Dr. Eleazar Sarmiento is a low profile doctor whom I admire and one of those who made me decide to join the medical profession. His family is one of the originals of Baguio and their ancestral home is located at Happy Glen Loop.
His father was a pastor in a local Baptist Church. Being raised in the same church, he also became a pastor after finishing a Theology course in a Baptist Seminary. He used to conduct a Bible study every Saturday morning in our neighborhood. The classes were held in the sala of the Aragones family in New Lucban and after classes, we could see him scrubbing and sweeping the floor to remove the dirt we left behind. I was a little boy then attending his classes and there were times when he would carry and lift me up alternately with my playmate, Ben Aragones, making us smile, laugh and jerk with our feet. I cannot recall if he did that also to the other boys or girls attending his classes. Perhaps, we were his favorite.
He then became a missionary going to the different Benguet towns preaching the words of God.
It was quite some time and when he was in Kabayan, he got sick. There were no roads then so that when the town folks decided that he should see a doctor, they literally carried him to the mountainous adjacent Sayangan Barangay of the town, Atok where the Halsema Road is locat ed. Because of the terrain and the kilometric distance, the journey took nearly the whole day. Thru a Dangwa Tranco Bus he was brought to the city.
Recalling this incident, it made him decide to become a medical doctor so he could also treat while continuing his work as a missionary. He was much older than most of his classmates but he eventually graduated from the University of the East Ramon Magsaysay Medical College (UERMMC).
He then continued his missionary work and then worked in a Banaue Clinic. Treating patients was no problem. It was only when a pregnant patient was brought to the clinic that needed an emergency ceasarian section that a major problem arrived.
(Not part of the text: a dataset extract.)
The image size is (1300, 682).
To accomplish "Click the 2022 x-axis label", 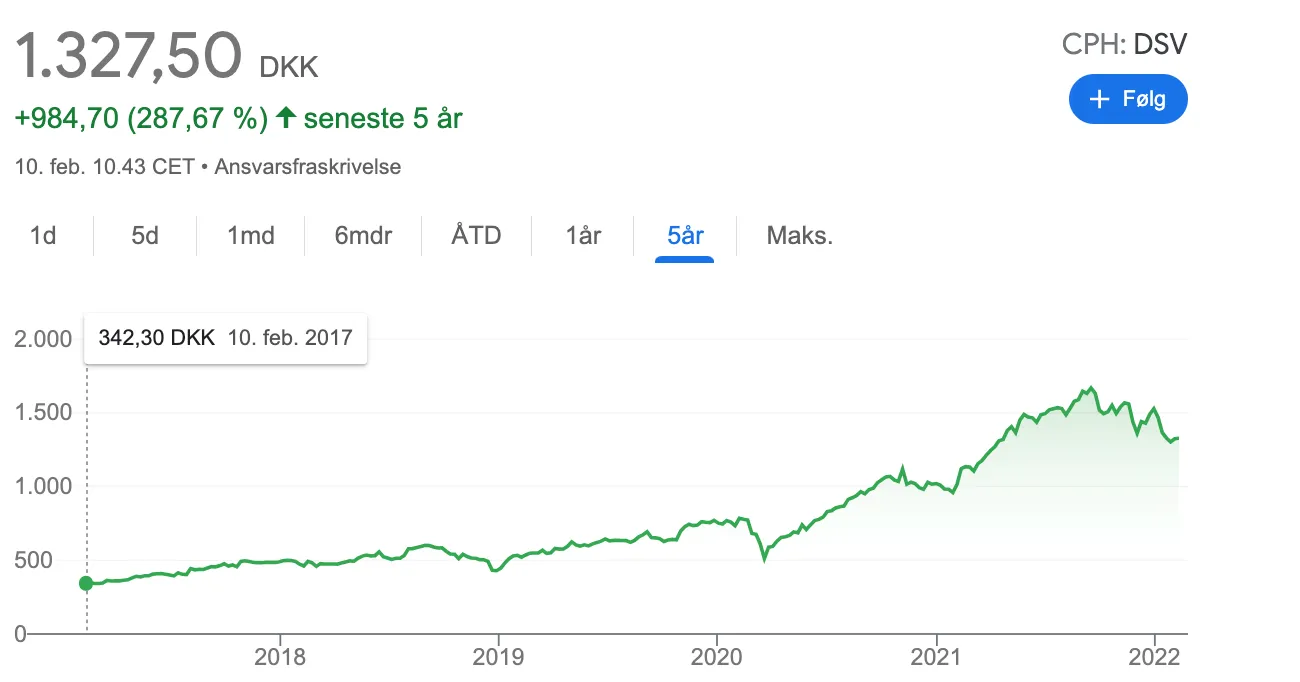I will pyautogui.click(x=1155, y=656).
Because he was the only doctor around, he just said that he prayed so hard and tried to remember what the surgeons did when he was assisting this kind of operation when he was a medical intern at the Philippine General Hospital (PGH). He said he operated on top of their dining table and used a Coleman as a light because during those times electricity was not yet available. Despite the lack of equipments and personnel, the mother and child survived and this made him closer to the Lord. This incident also made him decide to become a surgeon so he went back to PGH to learn the specialty.
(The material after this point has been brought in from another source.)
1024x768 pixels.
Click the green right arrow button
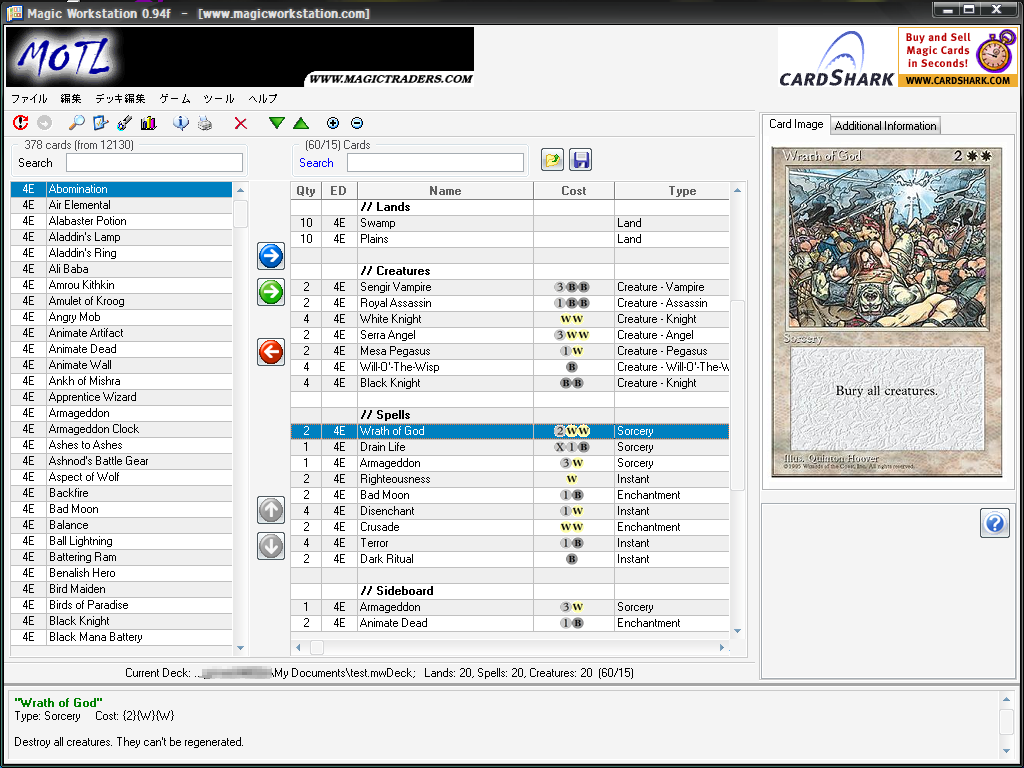tap(271, 292)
It was again quite some time when we met. It was just the following day after my graduation at UERMMC when we joined him for a medical mission in Mayoyao, Ifugao. We took a Pantranco bus and reached our meeting place in Tuguegarao. From there a small piper cab fetch us and brought us to our destination making several trips. We landed in a cleared grassy mountain top near where we had the medical mission. He brought with him a sack full of surgical equipments but fortunately, no surgery was done. We stayed overnight and in the wee hours in the morning we could see him in an elevated portion in the hilly terrain commuting with the Lord.
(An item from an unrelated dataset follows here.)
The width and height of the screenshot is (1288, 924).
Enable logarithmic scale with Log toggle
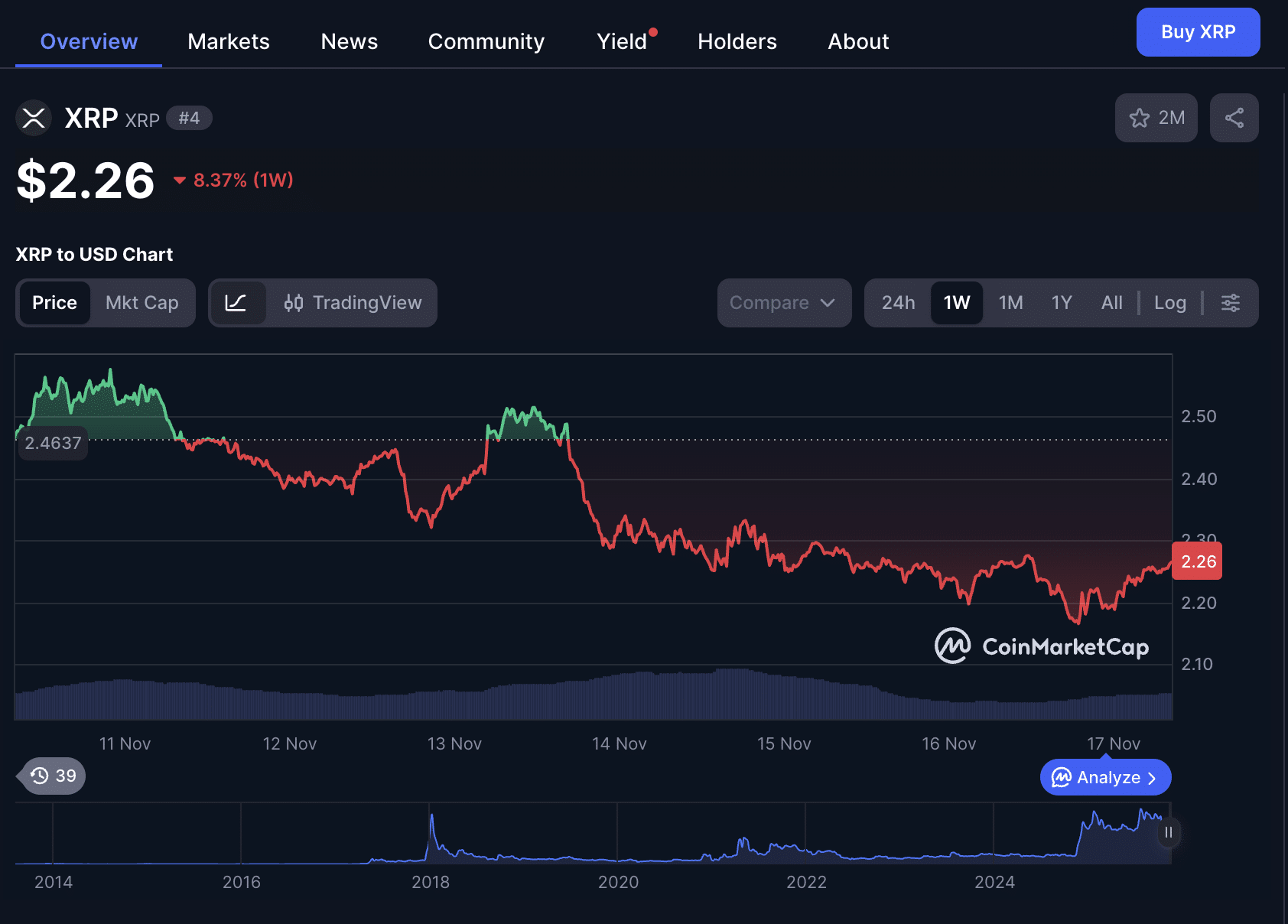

In going home to Baguio, we took a plane and landed in Loakan Airport. It was an experience I could never forget not only of the medical mission but of the airplane ride especially when we took the piper cab plane which is just as big as a Volkswagon beetle.
I later learned that he retired in States with his family. The last time we met was when he came home because his mother finally rested and was taken by the Lord. It was probably a decade ago already.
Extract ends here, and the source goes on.